Today, the school said that 76 per cent of pupils gained at least five A* to C grades including English and maths.
'Better than most private schools'
Mr Young described his free school as a “grammar school for all”, and he claimed the results placed it higher than the “vast majority of independent schools”.
“I’m over the moon,” Mr Young said. “The pupils and staff have done us all proud. I’m particularly impressed by the fact that 37 per cent of all our results were either A*s or As.”
Dixons Kings Academy in Bradford, formerly known as the Kings Science Academy, also scored above average with its first set of results. The figures showed that 67 per cent of pupils gained at least five A* to C grades, which is well above last year's national average of 56.1 per cent.
It is a notable achievement for the school, given that it has gone through a very troubled period. Earlier this summer the school’s founder and two other members of staff were convicted of fraud, while a member of staff was stabbed by a student last year.

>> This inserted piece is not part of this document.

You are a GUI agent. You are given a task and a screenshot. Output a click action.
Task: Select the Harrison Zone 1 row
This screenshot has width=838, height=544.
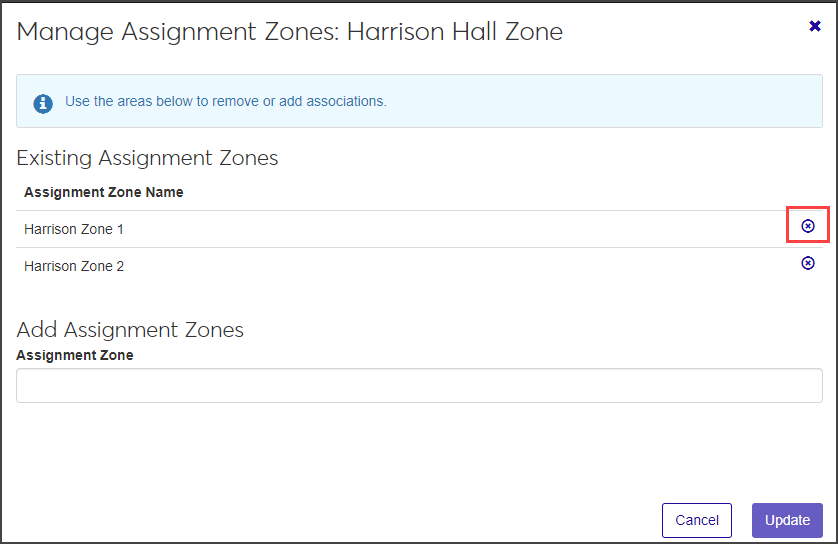pos(74,229)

But perhaps the stand-out achievement from the first wave of free schools was by Tauheedul Islam Boys' High School in Blackburn. This year, 95 per cent of pupils at the faith school achieved at least five A* to C grades including English and maths.
The school even had 72 per cent of its pupils securing the English Baccalaureate, the suite of traditional academic subjects.
The Bedford Free School, which was also in the first wave of schools to be approved back in 2010, posted its second set of GCSE results today and it enjoyed a marked improvement on last year. Overall, 66 per cent of pupils gained the five A* to C measure, up from 57 per cent in 2015.
Meanwhile, King Solomon Academy in central London, whose GCSE results last year placed it among the top-performing schools in the country, refused to publish its five A* to C benchmark this year.
In 2015, 95 per cent of pupils gained at least five A* to C grades including English and maths, but principal Max Haimendorf declined to provide this year's figure due to the changes in how GCSEs are being reported this year.
Among the institutions that scored poorly last year were a handful in Suffolk, including the Beccles Free School, IES Breckland and the Saxmundham Free School, where 39 per cent, 40 per cent and 28 per cent of pupils respectively achieved the five "good" GCSEs benchmark.
TES was expecting to hear later today how well these schools had fared this year.